**EXERCISE REQUIREMENTS:** List each line of the data in which the string "will" appears.
───── GIVEN INFORMATION
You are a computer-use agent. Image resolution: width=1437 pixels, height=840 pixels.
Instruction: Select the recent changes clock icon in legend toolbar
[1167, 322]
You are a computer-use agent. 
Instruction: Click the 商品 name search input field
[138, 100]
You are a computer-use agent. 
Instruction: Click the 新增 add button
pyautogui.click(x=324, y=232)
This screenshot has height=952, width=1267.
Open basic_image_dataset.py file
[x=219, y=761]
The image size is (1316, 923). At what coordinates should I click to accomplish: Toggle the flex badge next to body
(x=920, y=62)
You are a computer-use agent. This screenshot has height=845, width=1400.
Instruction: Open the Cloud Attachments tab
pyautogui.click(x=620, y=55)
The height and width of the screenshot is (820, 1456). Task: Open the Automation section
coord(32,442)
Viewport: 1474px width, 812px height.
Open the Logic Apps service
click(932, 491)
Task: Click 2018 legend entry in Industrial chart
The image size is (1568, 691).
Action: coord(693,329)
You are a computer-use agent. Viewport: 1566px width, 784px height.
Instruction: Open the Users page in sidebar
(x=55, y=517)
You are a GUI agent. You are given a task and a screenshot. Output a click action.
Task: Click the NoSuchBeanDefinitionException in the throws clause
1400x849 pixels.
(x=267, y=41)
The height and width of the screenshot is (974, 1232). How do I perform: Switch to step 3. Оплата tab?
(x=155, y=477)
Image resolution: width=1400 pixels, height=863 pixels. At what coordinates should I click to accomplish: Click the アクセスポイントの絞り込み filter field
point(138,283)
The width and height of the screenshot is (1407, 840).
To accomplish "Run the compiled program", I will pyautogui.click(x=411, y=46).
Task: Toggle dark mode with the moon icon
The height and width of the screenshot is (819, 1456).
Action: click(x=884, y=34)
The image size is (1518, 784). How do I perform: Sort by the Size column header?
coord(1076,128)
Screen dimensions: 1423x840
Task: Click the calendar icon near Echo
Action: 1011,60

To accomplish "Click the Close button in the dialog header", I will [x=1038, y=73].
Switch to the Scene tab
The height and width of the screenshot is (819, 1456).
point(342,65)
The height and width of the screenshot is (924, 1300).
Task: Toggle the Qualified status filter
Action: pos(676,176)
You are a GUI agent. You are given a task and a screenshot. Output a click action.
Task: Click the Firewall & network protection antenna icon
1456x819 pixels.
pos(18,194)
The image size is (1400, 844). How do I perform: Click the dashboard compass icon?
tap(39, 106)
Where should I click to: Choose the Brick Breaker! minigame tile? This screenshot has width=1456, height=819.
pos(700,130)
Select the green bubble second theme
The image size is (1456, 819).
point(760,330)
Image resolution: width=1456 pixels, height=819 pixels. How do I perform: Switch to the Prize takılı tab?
──────────
**SOLVED EXERCISE:**
To accomplish "Run the compiled program", I will pyautogui.click(x=411, y=46).
To accomplish "Click the Close button in the dialog header", I will [x=1038, y=73].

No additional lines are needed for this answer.